Chapter 17

A bby

Home again at my mom’s Windsor Terrace apartment in Brooklyn with a bowl of chicken noodle soup in my lap and our kitty, JoJo, curled up on the pillow next to me, I watched reruns of I Love Lucy, occasionally breaking the tiniest of smiles. Not because I was feeling better, but because Lucille Ball was the only actress who could make me crack a smile when I was little, when everyone used to say, “Smile, Abby. Turn that frown upside down. Why the long face, Abby?

“It’s my only face,” I’d reply.

Of course, I was doing everything possible not to think about the VIP room fiasco of almost a week ago now. It hadn’t been so much the fact that a half-naked sex goddess was sitting on top of Liam, or the fact that she was pushing her tongue down his throat, it was the fact that he seemed like he could be enjoying it. After we had made love just the day before. The night before. Why? Why couldn’t he have just told me he was going to do that, like he promised? Why couldn’t he have been up-front and told me, I’m sorry, but I’m still going to see Giselle tonight . It would’ve hurt, but it would’ve been the truth. I wouldn’t have been blindsided by seeing her tits in his face so shortly after he told me that he was falling for me.

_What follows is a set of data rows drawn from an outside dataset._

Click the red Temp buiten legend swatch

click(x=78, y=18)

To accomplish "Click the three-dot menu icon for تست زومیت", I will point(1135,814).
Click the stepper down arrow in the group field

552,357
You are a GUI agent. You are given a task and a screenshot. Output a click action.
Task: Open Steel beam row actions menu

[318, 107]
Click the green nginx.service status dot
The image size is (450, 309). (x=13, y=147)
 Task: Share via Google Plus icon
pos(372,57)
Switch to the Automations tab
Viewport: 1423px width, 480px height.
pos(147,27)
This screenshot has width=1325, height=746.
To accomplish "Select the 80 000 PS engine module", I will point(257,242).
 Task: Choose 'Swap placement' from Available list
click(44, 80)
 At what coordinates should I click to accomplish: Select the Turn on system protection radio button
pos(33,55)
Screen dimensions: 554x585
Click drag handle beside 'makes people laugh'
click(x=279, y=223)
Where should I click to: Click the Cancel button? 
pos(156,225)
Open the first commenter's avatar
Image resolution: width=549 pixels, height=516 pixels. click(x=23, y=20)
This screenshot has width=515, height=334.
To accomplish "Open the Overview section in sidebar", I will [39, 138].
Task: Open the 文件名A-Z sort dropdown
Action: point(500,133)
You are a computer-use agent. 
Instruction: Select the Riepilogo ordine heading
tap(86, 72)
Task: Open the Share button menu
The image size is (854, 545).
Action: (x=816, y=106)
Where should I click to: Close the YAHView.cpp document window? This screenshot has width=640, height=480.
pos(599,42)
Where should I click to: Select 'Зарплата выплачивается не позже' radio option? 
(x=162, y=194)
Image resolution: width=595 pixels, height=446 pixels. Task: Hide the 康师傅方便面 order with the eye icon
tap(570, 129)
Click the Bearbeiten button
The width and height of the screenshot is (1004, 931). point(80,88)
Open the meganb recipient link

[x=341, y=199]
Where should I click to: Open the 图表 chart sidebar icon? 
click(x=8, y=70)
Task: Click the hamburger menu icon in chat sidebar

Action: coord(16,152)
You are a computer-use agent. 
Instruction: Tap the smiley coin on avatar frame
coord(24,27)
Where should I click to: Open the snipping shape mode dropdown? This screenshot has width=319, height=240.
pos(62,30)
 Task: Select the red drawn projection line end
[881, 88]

In any case, it didn’t matter. I gathered my stuff up that very night and boarded a plane for JFK. On the flight, I had the untimely misfortune of sitting next to a Point Break fan. I found this out because she asked what I did for a living, and I told her I was a musician. She got excited, telling me how she’d just come from the Vancouver Point Break concert, how incredible it had been, and how sexy her idol Liam Collier had been onstage. I nearly barfed in her lap.

Being in the front row (she’d been in the front row for five of their shows, she said), she was almost certain that he had looked at her this time. In excruciating detail, she described how he had crouched right in front of her and reached out to her or someone near her, but she was almost sure it was her. She had reached out, too, their fingers almost touching, as he crooned to her. All I wanted was to curl up and sleep against the window, letting the memory of that evening burn away like jet-engine fuel, but the older teen prattled on and on about who was cuter—Liam Collier or Tucker Benning, because while Tucker was “pretty boy” cuter (whatever that meant), she’d heard he was a bit of a prick.

I nearly told her how horrible they both were, not to believe the hype, that Liam was really just a two-timing womanizer who crawled into the panties of any woman who let him, and how she should run far, far away if she ever encountered him in person.

But I didn’t.

She only knew the persona, the rock star, the legend—the man who wasn’t real. The actual man, the one I had stupidly fallen in love with, was an insecure, talented, geeky drama class thespian singer-actor whose high school girlfriend had suggested he start a band with a new persona, then when he finally saw his dreams and hard work coming to fruition, he got a tattoo symbolizing her dedication to him, then promptly dumped her ass.

And I fell for him, thinking he could handle being a one-woman man.

Ugh.

I Love Lucy was over, so I switched through the channels, stopping briefly on What Not to Wear, watching, aghast, as Stacy and Clinton transformed an everyday book nerd into a rock chic diva. They should’ve just left her alone and called the show Be Who You Fucking Are. My red minidress that night had been similar, and while it still lay crumpled in a ball inside my still-packed suitcase, I’d probably burn it in a bonfire atop our brownstone apartment.

Then came the worst part about the Point Break fangirl—she went on and on about how Liam Collier and Giselle Vici were on-and-off boyfriend and girlfriend, how cute it would be if they actually got together and married one day. What a wedding that would be! Yay! I’d said. Though she was jealous, she had to admit. I had to tell her at that point that I was very tired and needed to sleep, which was why I’d gotten a red-eye flight, so I could sulk here against the window, but her post-show high was difficult to come down from, and she added, “But he was seen with that girl, that cello player last week. Did you see those pics?”

“No,” I’d told her. “I don’t follow Point Break gossip.”

“Well, you kind of look like her,” she’d mumbled, pulling out her phone to confirm.

I’d turned my face toward the window at that point, murmuring, “She’s not me.”

Happy Point Break Girl thumbed through her phone to summon up the now notorious pic of Liam and me touching hands in the sleeper bus parking lot, tilted her head, and said, “Yeah, you’re right. You’re much prettier.” She’d shrugged. “Huh. I wonder what that was all about anyway. Don’t think they’re together anymore.”

She got that right.

I had no idea what it was either.

A blip. A hiccup in my plans. A cruel joke by the universe to see how much I could fall deeply in love with someone who would never be mine. A man who freaked after being with me and scampered off like a baby deer hearing a gunshot.

Not nice, Universe. Not nice at all.

A text chimed, and then another.

I ignored them and finished my soup.